Reputation: 2083
I am trying to convert a dictionary:
data_dict = {'t1': '1', 't2': '2', 't3': '3'}
into a dataframe:
key | value|
----------------
t1 1
t2 2
t3 3
To do that, I tried:
schema = StructType([StructField("key", StringType(), True), StructField("value", StringType(), True)])
ddf = spark.createDataFrame(data_dict, schema)
But I got the below error:
Traceback (most recent call last):
File "<stdin>", line 1, in <module>
File "/usr/local/Cellar/apache-spark/2.4.5/libexec/python/pyspark/sql/session.py", line 748, in createDataFrame
rdd, schema = self._createFromLocal(map(prepare, data), schema)
File "/usr/local/Cellar/apache-spark/2.4.5/libexec/python/pyspark/sql/session.py", line 413, in _createFromLocal
data = list(data)
File "/usr/local/Cellar/apache-spark/2.4.5/libexec/python/pyspark/sql/session.py", line 730, in prepare
verify_func(obj)
File "/usr/local/Cellar/apache-spark/2.4.5/libexec/python/pyspark/sql/types.py", line 1389, in verify
verify_value(obj)
File "/usr/local/Cellar/apache-spark/2.4.5/libexec/python/pyspark/sql/types.py", line 1377, in verify_struct
% (obj, type(obj))))
TypeError: StructType can not accept object 't1' in type <class 'str'>
So I tried this without specifying any schema but just the column datatypes:
ddf = spark.createDataFrame(data_dict, StringType()
& ddf = spark.createDataFrame(data_dict, StringType(), StringType())
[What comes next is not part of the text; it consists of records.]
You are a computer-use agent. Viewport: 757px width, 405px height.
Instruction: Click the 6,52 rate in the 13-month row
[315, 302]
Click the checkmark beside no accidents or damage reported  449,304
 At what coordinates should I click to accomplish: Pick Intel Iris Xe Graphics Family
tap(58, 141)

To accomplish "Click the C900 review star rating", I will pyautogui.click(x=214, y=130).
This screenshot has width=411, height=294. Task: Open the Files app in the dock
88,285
But both result in a dataframe with one column which is key of the dictionary as below:
+-----+
|value|
+-----+
|t1 |
|t2 |
|t3 |
+-----+
Could anyone let me know how to convert a dictionary into a spark dataframe in PySpark ?
Upvotes: 9
Views: 12885
Reputation: 1
considering data
as dict:
df = spark.createDataFrame(
data=np.array(list(data.values())).T.tolist(),
schema=list(data.keys())
)
Upvotes: 0
Reputation: 1
You can make a list of dictionaries, like that:
from pyspark.sql import SparkSession
spark = SparkSession.builder.getOrCreate()
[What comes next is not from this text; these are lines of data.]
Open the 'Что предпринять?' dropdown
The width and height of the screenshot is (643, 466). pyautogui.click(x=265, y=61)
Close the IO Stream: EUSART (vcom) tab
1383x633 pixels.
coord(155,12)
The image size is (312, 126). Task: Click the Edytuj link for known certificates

df = spark.createDataFrame([
{"deptId": 1, "age": 40},
{"deptId": 2, "age" 50},
])
df.show()
Upvotes: 0
Reputation: 754
I just want to add that if you have a dictionary that has pair col: list[vals]
for instance:
{
"col1" : [1,2,3],
"col2" : ["a", "b", "c"]
}
A possible solution is:
columns = list(raw_data.keys())
data = [[*vals] for vals in zip(*raw_data.values())]
df = spark.createDataFrame(data, columns)
But I'm new to pyspark, I guess there is even a better way to do this?
Upvotes: 0
Reputation: 45339
You can use data_dict.items()
to list key/value pairs:
spark.createDataFrame(data_dict.items()).show()
Which prints
+---+---+
| _1| _2|
+---+---+
| t1| 1|
| t2| 2|
| t3| 3|
+---+---+
Of course, you can specify your schema:
spark.createDataFrame(data_dict.items(),
schema=StructType(fields=[
StructField("key", StringType()),
StructField("value", StringType())])).show()
Resulting in
+---+-----+
|key|value|
+---+-----+
| t1| 1|
| t2| 2|
| t3| 3|
+---+-----+
Upvotes: 11